◆ Exercise details: In the forum thread on escaping compound double quotes, what error does the file write command in the first post's code trigger?

Announcement

Collapse
No announcement yet.
X
  • Filter
  • Time
  • Show
Clear All
new posts

  • Escape compound double quotes that occur in a macro?

    Hello,

    I have some code that uses the file command to read in lines from a text file, perform some cleaning, and write them back out. The problem I am running into is that occasionally the line contains the characters "' , which Stata of course interprets as a closing compound double quote. When I try to output the line with file write `"`line'"' _n, the closing compound quote within the macro prematurely terminates the quoted string and the remainder of the line triggers a syntax error. The following code illustrates the problem:
    Code:
    local line = char(34) + char(39) + char(34)
    macro list _line
    file open test using test.txt, text write replace
    file write test `"`line'"' _n
    file close test

    The file write `"`line'"' _n command in the above code triggers an invalid syntax r(198) error.

    What I would ideally like here is some way of telling Stata to ignore any quotes that happen to occur within the macro when determining where the line ends. (Something kind of like macval() but for preventing interpretation of quotes rather than macros.) Does such a thing exist? Can anyone think of a good workaround for this problem?

    Thanks very much!

  • #2
    Well, that was an amusing problem. The following seems to work. The trick is to write from a string variable rather than a local macro, as the variable is not subject to the command line parser.
    Code:
    clear
    set obs 1
    gen str8 line = char(34) + char(39) + char(34)
    list line, clean noobs
    file open test using test.txt, text write replace
    capture noisily file write test (line) _n
    file close test
    type test.txt

    Comment


    • #3
      William,

      Thanks very much for your ingenious solution! At the moment, however, I don't see a simple way to apply it to my exact problem. In my example code, I used
      Code:
      local line = char(34) + char(39) + char(34)
      to try to keep things simple. In fact, what I really have is something like
      Code:
      file open input using input.txt, text read
      file read input line
      The syntax of file read requires me to put the value of the line into a macro. I don't have access to Stata at the moment for testing, but it seems to me that if I try to transfer the value from the macro to a string variable using
      Code:
      gen str line = `"`line'"'
      , I'm going to have the same problem. I suppose I could try to temporarily change occurrences of
      "' in the macro line to some different (and hopefully unique) string using ​​​​subinstr and then change it back later, but even there I think I can foresee potential problems.

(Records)

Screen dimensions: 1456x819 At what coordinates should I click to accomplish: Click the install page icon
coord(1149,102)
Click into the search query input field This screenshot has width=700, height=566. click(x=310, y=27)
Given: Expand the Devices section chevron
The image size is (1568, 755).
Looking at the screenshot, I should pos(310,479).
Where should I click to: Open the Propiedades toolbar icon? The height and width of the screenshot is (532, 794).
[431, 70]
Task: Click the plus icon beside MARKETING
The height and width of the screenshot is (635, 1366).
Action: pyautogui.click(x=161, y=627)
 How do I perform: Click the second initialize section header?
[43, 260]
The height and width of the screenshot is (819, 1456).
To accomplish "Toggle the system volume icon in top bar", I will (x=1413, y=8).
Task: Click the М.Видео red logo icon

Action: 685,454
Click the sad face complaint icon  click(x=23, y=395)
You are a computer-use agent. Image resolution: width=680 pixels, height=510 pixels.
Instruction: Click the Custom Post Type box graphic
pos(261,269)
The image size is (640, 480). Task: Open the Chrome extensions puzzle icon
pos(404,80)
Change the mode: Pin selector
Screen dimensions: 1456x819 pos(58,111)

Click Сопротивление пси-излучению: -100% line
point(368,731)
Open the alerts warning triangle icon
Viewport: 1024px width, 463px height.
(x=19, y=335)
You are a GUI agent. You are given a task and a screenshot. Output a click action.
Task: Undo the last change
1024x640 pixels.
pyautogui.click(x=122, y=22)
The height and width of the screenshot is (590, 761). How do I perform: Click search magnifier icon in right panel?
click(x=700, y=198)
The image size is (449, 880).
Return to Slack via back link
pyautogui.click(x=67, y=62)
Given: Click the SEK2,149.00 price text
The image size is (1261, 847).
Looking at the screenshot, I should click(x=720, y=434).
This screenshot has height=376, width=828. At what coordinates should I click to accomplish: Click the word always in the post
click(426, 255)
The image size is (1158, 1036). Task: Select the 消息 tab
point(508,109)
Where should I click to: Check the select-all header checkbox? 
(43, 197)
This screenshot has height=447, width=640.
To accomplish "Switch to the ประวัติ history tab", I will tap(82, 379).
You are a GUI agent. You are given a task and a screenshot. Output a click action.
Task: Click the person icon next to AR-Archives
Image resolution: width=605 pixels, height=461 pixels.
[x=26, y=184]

◆ Full response: An invalid syntax r(198) error.